US intensifies efforts for worldwide Internet freedom
Saturday, December 23rd, 2006
The US State Department will address Internet freedom when it evaluates countries around the world in the next release of its annual Human Rights Report, Paula Dobriansky, Under Secretary of State for Democracy and Global Affairs, said on 20 December.
Dobriansky made the announcement of the next phase for the department’s Global Internet Freedom Task Force (GIFT) at a State Department ceremony. She told the assembled policymakers and representatives from the technology industry, nongovernmental organizations (NGOs) and academia that the Human Rights Report to be released in 2007, which will cover activities in 2006, will include Internet freedom activities. Governments that restrict Internet freedom or in any way punish those who lawfully use the Internet will be cited, she said.

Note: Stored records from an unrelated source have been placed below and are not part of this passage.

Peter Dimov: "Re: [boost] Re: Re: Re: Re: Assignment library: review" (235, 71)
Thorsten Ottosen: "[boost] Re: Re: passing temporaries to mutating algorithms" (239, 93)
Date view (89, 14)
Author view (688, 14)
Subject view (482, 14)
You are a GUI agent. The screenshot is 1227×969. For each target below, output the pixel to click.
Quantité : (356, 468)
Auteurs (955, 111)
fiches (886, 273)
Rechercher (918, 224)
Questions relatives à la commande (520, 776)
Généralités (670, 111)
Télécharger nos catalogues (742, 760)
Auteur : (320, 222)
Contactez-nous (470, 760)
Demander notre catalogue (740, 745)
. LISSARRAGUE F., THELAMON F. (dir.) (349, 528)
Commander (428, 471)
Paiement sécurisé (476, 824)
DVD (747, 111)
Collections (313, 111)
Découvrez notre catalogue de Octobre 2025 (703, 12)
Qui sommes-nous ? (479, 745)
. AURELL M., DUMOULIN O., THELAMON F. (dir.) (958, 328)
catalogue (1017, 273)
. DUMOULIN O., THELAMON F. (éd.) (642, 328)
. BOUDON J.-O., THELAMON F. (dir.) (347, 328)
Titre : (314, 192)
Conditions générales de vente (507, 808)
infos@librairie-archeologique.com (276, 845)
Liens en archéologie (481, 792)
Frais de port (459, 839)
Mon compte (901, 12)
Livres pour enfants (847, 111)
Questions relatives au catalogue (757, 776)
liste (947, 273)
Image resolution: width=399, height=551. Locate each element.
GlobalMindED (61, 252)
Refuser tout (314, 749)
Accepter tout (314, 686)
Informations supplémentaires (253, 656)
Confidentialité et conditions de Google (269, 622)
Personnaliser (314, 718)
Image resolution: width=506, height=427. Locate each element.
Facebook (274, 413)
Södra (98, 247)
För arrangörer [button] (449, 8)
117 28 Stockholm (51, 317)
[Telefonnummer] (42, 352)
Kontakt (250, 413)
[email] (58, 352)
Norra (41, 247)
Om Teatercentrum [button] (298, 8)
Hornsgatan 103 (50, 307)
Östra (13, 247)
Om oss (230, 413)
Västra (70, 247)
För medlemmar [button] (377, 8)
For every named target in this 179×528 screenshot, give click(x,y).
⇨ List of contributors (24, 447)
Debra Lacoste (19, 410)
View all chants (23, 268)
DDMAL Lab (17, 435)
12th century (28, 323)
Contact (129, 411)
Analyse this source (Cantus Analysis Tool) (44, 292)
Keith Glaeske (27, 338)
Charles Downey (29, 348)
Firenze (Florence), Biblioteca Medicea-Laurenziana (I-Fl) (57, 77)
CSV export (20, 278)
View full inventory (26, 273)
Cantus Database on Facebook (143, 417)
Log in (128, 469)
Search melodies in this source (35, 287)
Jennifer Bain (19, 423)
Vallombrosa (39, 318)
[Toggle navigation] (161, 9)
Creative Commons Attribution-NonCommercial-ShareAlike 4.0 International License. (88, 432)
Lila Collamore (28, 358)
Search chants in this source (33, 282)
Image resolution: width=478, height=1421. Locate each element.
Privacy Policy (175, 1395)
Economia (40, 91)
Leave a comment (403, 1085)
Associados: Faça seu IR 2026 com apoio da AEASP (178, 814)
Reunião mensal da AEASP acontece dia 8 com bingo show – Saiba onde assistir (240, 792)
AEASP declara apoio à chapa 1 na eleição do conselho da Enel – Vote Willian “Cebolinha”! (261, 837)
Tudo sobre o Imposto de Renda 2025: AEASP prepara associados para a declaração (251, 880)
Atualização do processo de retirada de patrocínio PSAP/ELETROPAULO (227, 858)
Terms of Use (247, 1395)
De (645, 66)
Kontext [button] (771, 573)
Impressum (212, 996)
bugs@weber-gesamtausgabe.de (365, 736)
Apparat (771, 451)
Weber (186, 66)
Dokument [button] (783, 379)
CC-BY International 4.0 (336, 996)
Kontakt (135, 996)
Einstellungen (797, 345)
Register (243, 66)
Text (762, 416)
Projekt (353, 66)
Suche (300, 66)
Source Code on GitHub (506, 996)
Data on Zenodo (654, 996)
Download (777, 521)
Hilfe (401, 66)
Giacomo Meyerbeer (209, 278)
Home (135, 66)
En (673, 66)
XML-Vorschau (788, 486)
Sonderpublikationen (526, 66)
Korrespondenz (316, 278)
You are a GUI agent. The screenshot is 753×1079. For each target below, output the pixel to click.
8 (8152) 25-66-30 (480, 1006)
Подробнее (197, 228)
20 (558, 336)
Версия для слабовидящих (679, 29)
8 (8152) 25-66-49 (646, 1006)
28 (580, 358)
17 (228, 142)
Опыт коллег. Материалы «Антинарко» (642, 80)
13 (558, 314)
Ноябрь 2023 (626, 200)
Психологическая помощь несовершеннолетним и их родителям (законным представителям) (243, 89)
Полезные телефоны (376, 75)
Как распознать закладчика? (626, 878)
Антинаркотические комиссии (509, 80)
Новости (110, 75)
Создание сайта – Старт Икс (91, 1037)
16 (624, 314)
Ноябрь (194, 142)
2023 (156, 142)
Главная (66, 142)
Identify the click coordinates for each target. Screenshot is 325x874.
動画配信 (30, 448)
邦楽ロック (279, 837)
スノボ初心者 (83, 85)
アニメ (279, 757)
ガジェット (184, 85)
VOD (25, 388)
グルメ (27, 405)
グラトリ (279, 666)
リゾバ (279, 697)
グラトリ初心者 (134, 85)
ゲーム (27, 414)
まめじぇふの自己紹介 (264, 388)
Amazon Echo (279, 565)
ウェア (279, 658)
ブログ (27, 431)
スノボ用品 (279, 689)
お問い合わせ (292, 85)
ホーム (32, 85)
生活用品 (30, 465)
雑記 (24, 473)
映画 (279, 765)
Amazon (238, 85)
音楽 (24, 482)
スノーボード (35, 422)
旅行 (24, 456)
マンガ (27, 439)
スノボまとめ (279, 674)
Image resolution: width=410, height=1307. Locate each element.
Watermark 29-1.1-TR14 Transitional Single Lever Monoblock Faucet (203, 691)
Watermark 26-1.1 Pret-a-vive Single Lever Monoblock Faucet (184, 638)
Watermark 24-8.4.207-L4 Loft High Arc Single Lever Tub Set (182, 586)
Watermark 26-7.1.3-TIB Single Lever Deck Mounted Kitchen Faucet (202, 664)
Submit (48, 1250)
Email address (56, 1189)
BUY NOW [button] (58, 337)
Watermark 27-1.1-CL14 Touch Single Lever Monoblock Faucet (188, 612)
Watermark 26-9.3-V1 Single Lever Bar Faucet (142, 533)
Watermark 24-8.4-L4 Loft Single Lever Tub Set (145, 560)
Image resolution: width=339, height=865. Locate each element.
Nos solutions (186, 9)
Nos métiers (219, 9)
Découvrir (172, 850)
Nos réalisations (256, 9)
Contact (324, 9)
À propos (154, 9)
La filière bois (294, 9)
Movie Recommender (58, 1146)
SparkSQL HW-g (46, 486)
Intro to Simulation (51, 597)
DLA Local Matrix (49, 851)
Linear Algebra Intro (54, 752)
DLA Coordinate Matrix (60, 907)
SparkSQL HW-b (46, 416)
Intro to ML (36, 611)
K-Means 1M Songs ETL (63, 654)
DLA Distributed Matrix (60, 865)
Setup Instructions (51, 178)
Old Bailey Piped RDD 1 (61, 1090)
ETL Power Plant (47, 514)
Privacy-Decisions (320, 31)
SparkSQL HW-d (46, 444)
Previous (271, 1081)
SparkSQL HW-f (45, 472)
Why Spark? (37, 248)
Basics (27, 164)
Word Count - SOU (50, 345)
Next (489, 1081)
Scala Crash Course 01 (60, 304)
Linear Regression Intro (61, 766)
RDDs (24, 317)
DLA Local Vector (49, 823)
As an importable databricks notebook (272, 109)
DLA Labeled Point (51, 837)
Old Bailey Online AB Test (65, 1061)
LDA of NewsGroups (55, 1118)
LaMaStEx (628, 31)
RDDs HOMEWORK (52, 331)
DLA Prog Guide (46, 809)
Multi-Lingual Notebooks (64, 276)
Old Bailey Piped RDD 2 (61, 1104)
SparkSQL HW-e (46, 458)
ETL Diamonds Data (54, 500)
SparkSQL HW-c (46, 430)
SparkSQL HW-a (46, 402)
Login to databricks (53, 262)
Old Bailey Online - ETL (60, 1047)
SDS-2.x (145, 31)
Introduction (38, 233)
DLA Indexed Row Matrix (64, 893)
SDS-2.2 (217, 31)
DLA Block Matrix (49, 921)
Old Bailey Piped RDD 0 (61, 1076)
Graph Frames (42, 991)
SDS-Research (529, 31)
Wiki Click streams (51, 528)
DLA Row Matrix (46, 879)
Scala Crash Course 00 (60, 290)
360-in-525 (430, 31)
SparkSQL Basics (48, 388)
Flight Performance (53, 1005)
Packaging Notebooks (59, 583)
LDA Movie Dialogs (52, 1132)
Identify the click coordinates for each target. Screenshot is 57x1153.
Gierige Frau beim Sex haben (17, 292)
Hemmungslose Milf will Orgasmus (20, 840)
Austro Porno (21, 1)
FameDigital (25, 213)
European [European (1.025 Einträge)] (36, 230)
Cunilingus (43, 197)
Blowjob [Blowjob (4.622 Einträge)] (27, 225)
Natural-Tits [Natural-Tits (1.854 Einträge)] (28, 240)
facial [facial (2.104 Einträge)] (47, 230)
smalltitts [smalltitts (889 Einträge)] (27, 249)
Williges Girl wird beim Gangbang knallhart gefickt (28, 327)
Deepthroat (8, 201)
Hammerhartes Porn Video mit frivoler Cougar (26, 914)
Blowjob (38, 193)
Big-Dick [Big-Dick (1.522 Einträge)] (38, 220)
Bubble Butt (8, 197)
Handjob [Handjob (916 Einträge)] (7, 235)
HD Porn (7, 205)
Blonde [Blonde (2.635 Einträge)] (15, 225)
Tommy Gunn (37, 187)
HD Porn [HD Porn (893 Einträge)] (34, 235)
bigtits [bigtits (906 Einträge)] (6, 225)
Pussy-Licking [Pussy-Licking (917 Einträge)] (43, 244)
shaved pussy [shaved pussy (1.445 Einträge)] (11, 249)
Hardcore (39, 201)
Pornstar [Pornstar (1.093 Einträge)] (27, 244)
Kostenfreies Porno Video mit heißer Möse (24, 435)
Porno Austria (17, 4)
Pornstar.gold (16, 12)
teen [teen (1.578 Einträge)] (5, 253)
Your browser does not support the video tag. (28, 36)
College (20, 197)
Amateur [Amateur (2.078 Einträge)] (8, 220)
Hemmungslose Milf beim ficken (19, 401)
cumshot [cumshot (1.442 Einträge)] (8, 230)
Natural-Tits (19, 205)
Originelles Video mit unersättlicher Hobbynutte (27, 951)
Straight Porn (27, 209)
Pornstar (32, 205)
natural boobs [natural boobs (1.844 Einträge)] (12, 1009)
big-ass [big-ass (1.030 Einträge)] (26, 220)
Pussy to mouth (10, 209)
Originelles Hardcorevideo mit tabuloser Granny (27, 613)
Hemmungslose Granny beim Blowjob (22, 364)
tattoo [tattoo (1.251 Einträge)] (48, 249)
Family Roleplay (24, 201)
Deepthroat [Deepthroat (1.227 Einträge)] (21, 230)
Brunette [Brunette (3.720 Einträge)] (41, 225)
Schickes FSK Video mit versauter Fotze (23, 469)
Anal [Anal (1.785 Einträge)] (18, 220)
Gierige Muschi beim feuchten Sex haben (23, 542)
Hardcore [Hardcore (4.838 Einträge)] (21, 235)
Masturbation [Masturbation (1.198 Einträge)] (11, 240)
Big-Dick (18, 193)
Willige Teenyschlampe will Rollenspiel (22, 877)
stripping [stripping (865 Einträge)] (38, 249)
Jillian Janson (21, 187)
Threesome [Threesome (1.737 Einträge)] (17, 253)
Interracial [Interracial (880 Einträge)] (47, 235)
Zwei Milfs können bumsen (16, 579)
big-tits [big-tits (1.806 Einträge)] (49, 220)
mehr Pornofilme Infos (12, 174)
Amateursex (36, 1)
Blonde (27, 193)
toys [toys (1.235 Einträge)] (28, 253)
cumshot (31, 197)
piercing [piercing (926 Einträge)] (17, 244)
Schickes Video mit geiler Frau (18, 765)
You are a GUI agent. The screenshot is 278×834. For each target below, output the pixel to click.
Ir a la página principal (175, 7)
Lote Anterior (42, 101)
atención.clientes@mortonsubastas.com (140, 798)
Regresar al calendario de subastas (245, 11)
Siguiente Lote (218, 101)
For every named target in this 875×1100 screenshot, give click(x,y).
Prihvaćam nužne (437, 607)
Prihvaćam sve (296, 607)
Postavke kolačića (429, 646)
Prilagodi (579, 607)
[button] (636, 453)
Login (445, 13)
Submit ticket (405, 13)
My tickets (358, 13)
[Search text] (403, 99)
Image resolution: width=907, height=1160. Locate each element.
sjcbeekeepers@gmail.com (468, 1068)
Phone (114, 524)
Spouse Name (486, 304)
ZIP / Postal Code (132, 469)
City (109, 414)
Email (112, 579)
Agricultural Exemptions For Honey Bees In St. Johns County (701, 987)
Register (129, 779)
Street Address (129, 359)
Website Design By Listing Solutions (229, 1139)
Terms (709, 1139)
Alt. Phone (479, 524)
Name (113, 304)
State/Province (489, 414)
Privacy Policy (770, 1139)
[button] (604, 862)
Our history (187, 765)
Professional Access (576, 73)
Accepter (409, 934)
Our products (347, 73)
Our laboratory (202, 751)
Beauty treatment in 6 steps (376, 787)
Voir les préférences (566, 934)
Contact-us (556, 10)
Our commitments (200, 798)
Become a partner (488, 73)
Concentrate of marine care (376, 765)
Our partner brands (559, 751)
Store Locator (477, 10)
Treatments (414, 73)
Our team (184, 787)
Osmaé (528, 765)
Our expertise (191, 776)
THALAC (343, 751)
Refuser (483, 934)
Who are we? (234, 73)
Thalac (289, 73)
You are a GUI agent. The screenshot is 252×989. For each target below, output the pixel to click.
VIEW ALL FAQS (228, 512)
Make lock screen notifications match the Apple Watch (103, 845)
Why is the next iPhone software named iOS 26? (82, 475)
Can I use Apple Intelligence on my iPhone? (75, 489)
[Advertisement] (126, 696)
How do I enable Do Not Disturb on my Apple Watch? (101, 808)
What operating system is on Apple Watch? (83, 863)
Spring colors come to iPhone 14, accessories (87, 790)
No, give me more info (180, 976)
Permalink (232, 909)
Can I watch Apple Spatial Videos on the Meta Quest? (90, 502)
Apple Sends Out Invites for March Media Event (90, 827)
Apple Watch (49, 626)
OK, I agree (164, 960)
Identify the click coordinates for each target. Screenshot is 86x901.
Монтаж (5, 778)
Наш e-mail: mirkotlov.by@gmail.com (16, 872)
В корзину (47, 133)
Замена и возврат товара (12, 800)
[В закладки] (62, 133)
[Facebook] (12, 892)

The United States will strive to expand access to the Internet for people the world over, Dobriansky said, because the United States considers unrestricted, lawful use of the Internet part of the fundamental human right of freedom of expression. She said the United States also plans to increase its dialogue with international partners to press other governments to live up to their existing international commitments regarding freedom of expression.
Secretary of State Condoleezza Rice established GIFT on February 14 as an internal State Department coordination group that works with other US government agencies and the National Security and National Economic councils to maximize the free flow of information and ideas, to minimize the success of repressive regimes in censoring and silencing legitimate debate and to promote access to information and ideas over the Internet.
Through multiple US government programs (including US Agency for International Development projects and the Telecommunications Leadership Program) and public-private partnerships (the Digital Freedom Initiative), the United States promotes expanded Internet access and the availability of information and communication technologies in developing countries.
Since 2004, the United States has spent more than $250 million on projects that include providing telecommunications infrastructure, Internet access, computer hardware and support for regulatory reform to ensure sustainable infrastructure development. These projects also include designing Web sites and databases, and training in information and communication technologies (ICTs).